As I walk to my seat in my freshman Intro to English class, I feel this guy looking at me. I glance his way, and he is just smiling and kind of trying to make eye contact. I can tell that he is thinking of something to say. This should feel exciting. It is college. Isn’t this part of the experience? My mind is reeling with responses, and he hasn’t even said hi.
What should I say to him? “Hi, let me save you some time. I have a kid, so you don’t want to bother with me.” Or “I’m an 18-year old mom, do you still want to be friends?”
I can still feel him looking at me as I find me seat across row of desks. He eventually says, “Where are you from?” Do you live on campus?” It’s the usual small talk starter, however this innocent interaction gives me a panic attack.
I’m not a normal college student, but when I am on campus, I want to feel like one. I am not interested in this guy, but I just want to act like a typical young adult in this moment. I give a short response without revealing too much information. “I’m local, so I live off campus.” I leave the part out that I live in an apartment with my little family, and my plans are to change diapers and watch Baby Einstein while attempting to write my personal narrative.
Why do I feel like I need to give him my entire life story just because he says hi? I feel like I need to explain myself early because the longer I wait to tell people that I am a mom, the harder it is to confess.
Looking back, I obsessed about the choices I had made, or the choices that I would have to make for the rest of my life. I hated that once people found out that I was a mom, the rude and unwanted comments ensued. “How old when you had her, 12?” or “You can’t be her mom?” What was even worse than the comments were the looks. I saw people freeze at the fact that I had a child. I already felt shame, guilt, loneliness, sadness, embarrassment, and insecurities, so the reactions just reinforced those feelings.
It was complicated because when someone looked at me, I looked like the typical college student, so people asked if I was rushing a sorority or living in a dorm. Normal questions that led to years of anxiety. There were obviously deeper issues, but I didn’t work through those until many years later. There were people who I went to school with for four years, who never knew I was a mom. I avoided people and probably came off as aloof or snobby, but it was only my own anxiety.

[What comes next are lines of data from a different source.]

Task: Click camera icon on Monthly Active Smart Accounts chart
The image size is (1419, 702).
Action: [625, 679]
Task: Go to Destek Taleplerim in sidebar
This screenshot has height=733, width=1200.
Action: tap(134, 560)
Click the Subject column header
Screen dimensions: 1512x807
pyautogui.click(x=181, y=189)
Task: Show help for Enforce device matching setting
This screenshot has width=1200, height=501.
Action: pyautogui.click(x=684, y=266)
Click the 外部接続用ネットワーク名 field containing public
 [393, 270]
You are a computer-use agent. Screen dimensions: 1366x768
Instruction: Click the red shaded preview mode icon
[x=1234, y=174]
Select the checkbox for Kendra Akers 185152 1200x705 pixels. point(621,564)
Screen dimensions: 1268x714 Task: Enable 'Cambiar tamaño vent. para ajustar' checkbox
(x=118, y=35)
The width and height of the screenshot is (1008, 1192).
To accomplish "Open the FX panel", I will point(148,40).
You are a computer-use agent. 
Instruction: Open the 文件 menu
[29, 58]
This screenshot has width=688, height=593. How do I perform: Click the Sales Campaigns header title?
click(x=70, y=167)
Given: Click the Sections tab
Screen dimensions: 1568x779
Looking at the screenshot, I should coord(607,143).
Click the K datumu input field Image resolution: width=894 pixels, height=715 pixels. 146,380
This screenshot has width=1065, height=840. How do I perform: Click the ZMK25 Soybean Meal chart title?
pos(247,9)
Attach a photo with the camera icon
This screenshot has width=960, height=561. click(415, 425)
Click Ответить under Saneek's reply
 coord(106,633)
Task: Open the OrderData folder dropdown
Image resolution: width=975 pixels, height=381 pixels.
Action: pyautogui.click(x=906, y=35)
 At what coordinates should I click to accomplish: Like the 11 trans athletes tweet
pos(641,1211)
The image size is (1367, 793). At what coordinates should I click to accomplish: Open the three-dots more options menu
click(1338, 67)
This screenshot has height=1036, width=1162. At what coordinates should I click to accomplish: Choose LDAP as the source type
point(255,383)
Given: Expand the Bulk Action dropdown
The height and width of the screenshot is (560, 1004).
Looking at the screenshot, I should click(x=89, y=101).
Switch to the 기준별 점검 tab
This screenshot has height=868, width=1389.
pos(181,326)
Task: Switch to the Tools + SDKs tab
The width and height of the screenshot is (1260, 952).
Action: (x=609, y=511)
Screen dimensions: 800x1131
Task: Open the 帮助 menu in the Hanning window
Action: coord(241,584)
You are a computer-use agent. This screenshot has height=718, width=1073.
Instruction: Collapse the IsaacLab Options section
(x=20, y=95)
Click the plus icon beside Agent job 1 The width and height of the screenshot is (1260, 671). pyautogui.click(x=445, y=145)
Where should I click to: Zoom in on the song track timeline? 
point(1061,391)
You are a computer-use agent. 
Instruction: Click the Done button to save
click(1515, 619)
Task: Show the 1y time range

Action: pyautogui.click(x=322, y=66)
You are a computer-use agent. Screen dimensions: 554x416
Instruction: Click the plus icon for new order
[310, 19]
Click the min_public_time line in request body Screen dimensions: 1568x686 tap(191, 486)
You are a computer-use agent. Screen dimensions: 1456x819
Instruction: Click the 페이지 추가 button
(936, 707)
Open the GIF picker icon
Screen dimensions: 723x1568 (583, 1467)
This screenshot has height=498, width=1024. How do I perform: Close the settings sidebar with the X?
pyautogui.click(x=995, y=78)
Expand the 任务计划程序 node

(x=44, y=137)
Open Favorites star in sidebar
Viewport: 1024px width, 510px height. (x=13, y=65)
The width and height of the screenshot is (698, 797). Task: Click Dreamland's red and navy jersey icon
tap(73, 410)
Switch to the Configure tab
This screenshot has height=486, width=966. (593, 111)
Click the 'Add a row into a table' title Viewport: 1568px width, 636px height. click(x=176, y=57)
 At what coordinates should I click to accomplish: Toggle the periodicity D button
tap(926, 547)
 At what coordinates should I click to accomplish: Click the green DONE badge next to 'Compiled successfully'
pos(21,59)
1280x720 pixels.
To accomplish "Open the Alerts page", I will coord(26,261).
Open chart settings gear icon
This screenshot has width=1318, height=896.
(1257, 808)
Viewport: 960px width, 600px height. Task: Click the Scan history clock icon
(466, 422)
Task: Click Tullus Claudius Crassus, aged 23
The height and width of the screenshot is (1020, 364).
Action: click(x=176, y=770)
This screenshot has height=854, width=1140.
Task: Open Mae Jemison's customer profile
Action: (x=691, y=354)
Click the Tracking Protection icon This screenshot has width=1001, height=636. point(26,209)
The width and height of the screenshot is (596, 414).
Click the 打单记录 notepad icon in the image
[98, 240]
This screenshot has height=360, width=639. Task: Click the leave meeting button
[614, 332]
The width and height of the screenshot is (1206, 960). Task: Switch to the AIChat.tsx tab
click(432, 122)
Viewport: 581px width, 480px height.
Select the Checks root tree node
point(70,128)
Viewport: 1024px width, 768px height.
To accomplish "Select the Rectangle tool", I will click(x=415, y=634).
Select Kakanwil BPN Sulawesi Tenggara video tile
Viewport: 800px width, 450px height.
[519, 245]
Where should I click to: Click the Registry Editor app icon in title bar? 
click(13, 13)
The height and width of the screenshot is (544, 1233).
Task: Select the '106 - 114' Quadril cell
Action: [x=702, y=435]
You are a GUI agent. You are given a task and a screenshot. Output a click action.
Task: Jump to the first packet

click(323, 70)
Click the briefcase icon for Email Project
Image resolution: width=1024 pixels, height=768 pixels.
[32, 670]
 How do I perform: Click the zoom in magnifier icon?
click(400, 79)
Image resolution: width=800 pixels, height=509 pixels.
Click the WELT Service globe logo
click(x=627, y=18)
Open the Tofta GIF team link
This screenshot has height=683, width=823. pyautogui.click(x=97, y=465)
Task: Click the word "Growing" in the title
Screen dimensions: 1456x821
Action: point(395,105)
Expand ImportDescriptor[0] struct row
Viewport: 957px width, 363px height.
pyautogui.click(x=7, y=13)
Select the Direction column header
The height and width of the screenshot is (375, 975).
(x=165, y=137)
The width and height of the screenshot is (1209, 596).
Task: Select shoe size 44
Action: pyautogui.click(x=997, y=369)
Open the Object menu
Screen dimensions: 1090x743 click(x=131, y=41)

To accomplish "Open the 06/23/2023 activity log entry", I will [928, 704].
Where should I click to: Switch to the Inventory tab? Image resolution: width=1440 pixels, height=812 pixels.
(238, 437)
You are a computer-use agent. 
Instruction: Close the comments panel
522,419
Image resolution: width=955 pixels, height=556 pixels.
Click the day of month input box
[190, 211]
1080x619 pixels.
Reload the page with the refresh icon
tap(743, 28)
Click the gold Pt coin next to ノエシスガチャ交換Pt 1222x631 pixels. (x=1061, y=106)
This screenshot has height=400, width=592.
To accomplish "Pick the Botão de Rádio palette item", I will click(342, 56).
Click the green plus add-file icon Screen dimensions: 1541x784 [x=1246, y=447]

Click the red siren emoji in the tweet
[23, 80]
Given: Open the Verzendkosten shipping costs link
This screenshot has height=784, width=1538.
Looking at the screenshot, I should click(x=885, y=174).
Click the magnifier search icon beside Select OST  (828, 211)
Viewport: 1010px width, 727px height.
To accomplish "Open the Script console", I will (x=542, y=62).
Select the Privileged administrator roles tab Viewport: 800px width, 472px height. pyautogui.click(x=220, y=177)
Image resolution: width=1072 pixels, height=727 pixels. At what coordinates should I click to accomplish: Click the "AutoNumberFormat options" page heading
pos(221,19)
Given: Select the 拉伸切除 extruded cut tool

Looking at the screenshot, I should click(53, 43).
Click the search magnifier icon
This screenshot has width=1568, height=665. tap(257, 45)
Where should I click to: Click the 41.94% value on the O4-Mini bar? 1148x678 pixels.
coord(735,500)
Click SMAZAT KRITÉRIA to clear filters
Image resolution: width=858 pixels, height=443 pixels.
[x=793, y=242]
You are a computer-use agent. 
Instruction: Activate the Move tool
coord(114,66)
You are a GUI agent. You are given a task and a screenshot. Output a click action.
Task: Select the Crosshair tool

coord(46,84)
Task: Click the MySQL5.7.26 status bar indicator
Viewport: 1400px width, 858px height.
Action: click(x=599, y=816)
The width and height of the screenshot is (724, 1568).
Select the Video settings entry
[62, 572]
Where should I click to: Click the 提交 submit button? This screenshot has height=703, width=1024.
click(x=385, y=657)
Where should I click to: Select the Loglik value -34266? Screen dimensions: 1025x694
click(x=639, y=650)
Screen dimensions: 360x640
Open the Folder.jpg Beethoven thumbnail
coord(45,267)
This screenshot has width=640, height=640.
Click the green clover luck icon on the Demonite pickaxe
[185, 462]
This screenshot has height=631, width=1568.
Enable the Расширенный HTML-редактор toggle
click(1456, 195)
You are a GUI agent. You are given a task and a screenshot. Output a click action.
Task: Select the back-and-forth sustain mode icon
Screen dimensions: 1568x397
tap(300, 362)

However, even though I ostracized myself and believed that there was no way I could connect with my college peers, I felt an overwhelming feeling of love, purpose, pride, responsibility at home with my baby. Becoming a mother was the best thing that ever happened to me. Every decision I made was out of the love I had for my child. I wanted my daughter to have a mom who she knew loved her and who would be her role model.
Honestly, I didn’t know much about the college life, so I didn’t really know what I was missing. I wasn’t worried about tailgates and parties. I was worried about daycare and money. I didn’t realize everything that I had missed until my own daughter went to college.
When I think about this experience, I don’t know why it was so hard to just tell people I was a young mom. Maybe it is because to this day, people have something to say about me as a mother. Now, I see young moms who are flourishing in their roles as young or single moms.
As I reflect, I feel sad for the young mother who felt so alone. I realize that I missed out on potential friendships and experiences out of my own fear of being judged by a stranger. I didn’t have to choose between being a good mom or completely denying my youth. I should have accepted myself. I should have been proud of who I was. I should have realized that I was doing a good job of balancing college, work, and motherhood instead of being consumed with fear that people would think that I was less than.